Ekrem Dumanlı
0 0 0000
Rejimi asıl tehdit eden bu zihniyettir
Kim ne derse desin, değişmeyen bir gerçek var karşımızda: Danıştaya yapılan kanlı saldırı Türkiyenin yüreğini ağzına getirmekle kalmadı, bu ülkenin cepheleşme tuzağına birkaç saat içinde düşebileceğini gösterdi.
Olay duyulur duyulmaz herkes, tabii bir refleksle, katilin kimliği ve dünya görüşüyle ilgilendi. Elde edilecek bu tür bilgiler sayesinde menfur saldırının hangi güç odakları tarafından düzenlendiği anlaşılacaktı. Üst düzey bir yargı mensubunun kameralar karşısına geçip sanığın saldırı öncesi tekbir getirdiğini söylemesi kamuoyunu -ve tabii ki medyayı- yönlendirmeye yetti. Ayrıca Allahın askeriyiz diye bağırdığı da söyleniyordu. Arabasından Vakitin Danıştay üyeleriyle ilgili o tasvip edilemez kupürü de çıkınca ve 2. Dairenin başörtüsü ile ilgili tartışmalı kararı ile irtibatlandırılınca olay adeta bir saat içinde çözülmüş (!) oldu. Hükümet hakkında verip veriştirmeler olayı bir yandan siyasi bir platforma çekerken diğer yandan da laik-anti laik kavgasını kızıştırıyor, toplumun bir bölümü ağır bir itham altında tutuluyordu. Konuşulanlara bakın; daha ilk saatlerden itibaren orduyu göreve çağırmaya yeltenen, demokrasiyi rafa kaldırmayı salık veren beyanlara rastlarsınız. Neden? Tetikçinin daha ilk dakikalardan başlayarak çizilen portresi onu milliyetçi, dindar, ülkücü, Türk-İslam sentezcisi gibi sıfatlarla yâd ediyordu da ondan.
Rejim krizi çıkarmak bu kadar kolay mı?

Seçilmiş kayıtlar:
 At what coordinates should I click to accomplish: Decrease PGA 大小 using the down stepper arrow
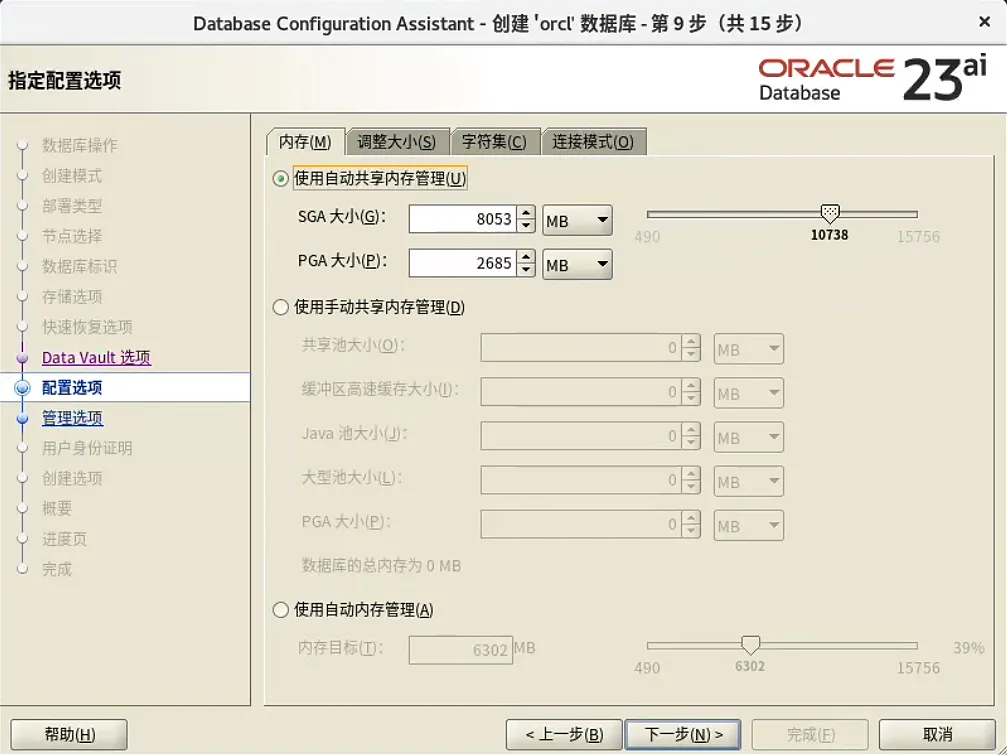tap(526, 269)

...

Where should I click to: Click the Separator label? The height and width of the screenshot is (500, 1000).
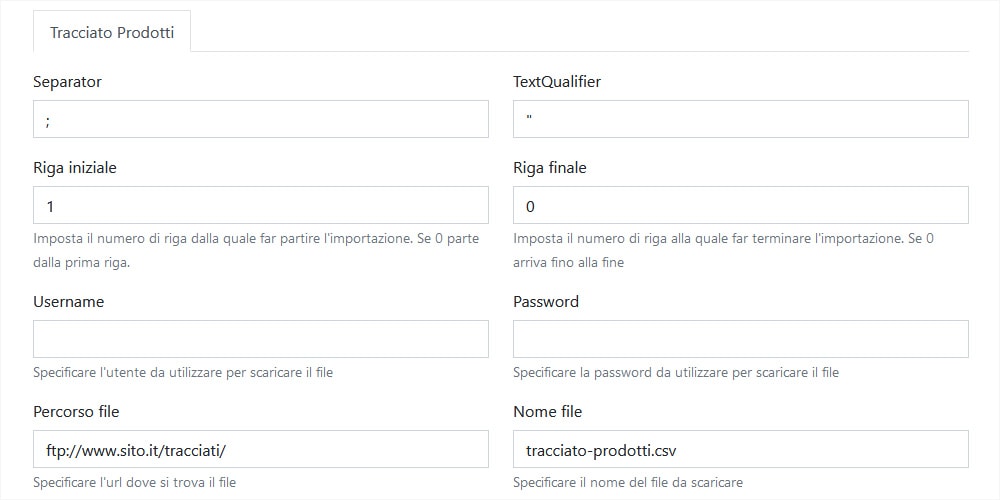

Görevleriniz:
A. Danıştay saldırısını ele alan yazıdan "Ekrem Dumanlı" ile başlayıp "içinde düşebileceğini gösterdi." ile biten bölümü olduğu gibi alıntılayın.
B. Danıştay saldırısını ele alan yazıya göre, daha ilk saatlerden itibaren orduyu göreve çağırmaya yeltenen ve demokrasiyi rafa kaldırmayı salık veren beyanlar neden ortaya çıktı? Bir ile üç cümle arasında açıklayın.
Kayıtların bu işle hiçbir ilgisi yoktur.

Görev yanıtları:
A.
Ekrem Dumanlı
0 0 0000
Rejimi asıl tehdit eden bu zihniyettir
Kim ne derse desin, değişmeyen bir gerçek var karşımızda: Danıştaya yapılan kanlı saldırı Türkiyenin yüreğini ağzına getirmekle kalmadı, bu ülkenin cepheleşme tuzağına birkaç saat içinde düşebileceğini gösterdi.

B. Bu beyanlar, tetikçinin ilk dakikalardan itibaren çizilen portresi yüzünden ortaya çıktı. Bu portre onu milliyetçi, dindar, ülkücü ve Türk-İslam sentezcisi gibi sıfatlarla anıyordu.